Electronic fingerprinting, iris scans, and signature recognition software are all becoming commonplace biometrics for user authentication and security. However, they all suffer from one major drawback - they can be spoofed by a sufficiently sophisticated intruder. Writing in the International Journal of Biometrics, Japanese researchers describe a new approach based on a person's reflexes that could never be copied, forged, or spoofed.
Masakatsu Nishigaki and Daisuke Arai of Shizuoka University, Japan, explain how the use of biometrics for user authentication is becoming increasingly widespread. "Biometrics makes it possible to authenticate a person accurately," they say.
A digital fingerprint pad hooked up to a computer, for instance, can provide access to online resources only to specific individuals based on their unique fingerprint. Signature recognition allows a person to receive information or goods only if their signature matches the imprint held in a database. Iris scanning technology identifies a person and allows them access to a building only if they have authorization. There are several other biometrics in development, based on the pattern of blood vessels in the retina or skin and other such phenomena.
"However, biometric information can easily be leaked or copied," the researchers point out. "It is therefore desirable to devise biometric authentication that does not require biometric information to be kept secret."

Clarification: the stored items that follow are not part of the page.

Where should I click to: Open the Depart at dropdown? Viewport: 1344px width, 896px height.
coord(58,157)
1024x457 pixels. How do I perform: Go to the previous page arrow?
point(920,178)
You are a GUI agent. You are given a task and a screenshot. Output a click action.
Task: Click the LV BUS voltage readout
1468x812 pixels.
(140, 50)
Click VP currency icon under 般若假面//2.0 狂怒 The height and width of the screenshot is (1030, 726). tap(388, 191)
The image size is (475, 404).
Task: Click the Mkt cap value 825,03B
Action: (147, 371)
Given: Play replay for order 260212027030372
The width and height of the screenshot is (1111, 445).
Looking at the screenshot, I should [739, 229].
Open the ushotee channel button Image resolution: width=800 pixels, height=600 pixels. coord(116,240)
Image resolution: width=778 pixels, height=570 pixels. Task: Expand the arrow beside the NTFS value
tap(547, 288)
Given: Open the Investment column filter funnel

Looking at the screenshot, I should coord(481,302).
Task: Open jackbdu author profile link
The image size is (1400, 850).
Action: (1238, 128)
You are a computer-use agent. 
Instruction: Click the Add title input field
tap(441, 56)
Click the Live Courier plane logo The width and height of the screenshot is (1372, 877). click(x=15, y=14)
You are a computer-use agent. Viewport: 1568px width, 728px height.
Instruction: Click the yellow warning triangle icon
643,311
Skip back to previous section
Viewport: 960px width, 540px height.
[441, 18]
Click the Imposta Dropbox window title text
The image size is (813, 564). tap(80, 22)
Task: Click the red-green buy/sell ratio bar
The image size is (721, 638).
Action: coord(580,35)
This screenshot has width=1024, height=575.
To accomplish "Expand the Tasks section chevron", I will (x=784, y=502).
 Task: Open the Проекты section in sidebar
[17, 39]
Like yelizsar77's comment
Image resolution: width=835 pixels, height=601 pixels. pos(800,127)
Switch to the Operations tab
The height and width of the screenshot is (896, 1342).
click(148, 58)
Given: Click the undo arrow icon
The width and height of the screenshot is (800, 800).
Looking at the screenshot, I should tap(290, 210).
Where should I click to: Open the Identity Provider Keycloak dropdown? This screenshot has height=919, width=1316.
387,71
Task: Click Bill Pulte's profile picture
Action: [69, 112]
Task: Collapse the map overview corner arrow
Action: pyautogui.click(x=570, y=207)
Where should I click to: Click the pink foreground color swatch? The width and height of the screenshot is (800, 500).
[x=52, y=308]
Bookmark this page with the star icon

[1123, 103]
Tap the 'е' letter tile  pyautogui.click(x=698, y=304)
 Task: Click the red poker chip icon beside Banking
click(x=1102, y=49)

To this end, the team has turned to one phenomenon that cannot be spoofed - a person's unique reflex responses. They point out that even if a person's pattern of reflex characteristics were revealed to a malicious third-party, they would not be able to replicate them adequately to impersonate the authorized individual. Reflexes by their very nature are beyond conscious control.
Nishigaki and Arai have turned to blind spot position and the so-called saccade response for their biometric. The blind spot, or scotoma, is a fixed region on the retina of the eye where the optic nerve bundle and blood vessels pass from the eyeball into the brain and so no image can be produced here. The position of the blind spot can be determined relative to the direction of gaze. Saccade response is the repeated, tiny, left-to-right movements made when our eyes track something moving right to left, and vice versa.
If physiological biometric information, such as blind spot, were used alone, Nishigaki adds, the possibility remains that an impostor could use surgery or an ingenious contact lens to change the shape of their own eyeball, and be successful in impersonating someone else. Blind spot alone would be no more sophisticated than iris recognition.
By using the blind spot position as a trigger to induce saccades, user authentication can be done by displaying a target within and outside the person's blind spot and using eye tracking technology to measure the reflex time taken until eye movements occur. Each pattern of responses will be unique to the individual.
An authentication system of this type could not be spoofed even if the attacker were to use sophisticated materials, equipment, or even surgery. "Our method transforms differences in physiological biometric information (blind spot) into "differences in human reflexes (saccade) and uses it for authentication," Nishigaki says.
The team has also now published a second version of the reflex-based user authentication that uses blind spot position and pupil contraction and a third version that uses vergence, or crossing, eye movements. These papers have been published in the scientific literature in Japan.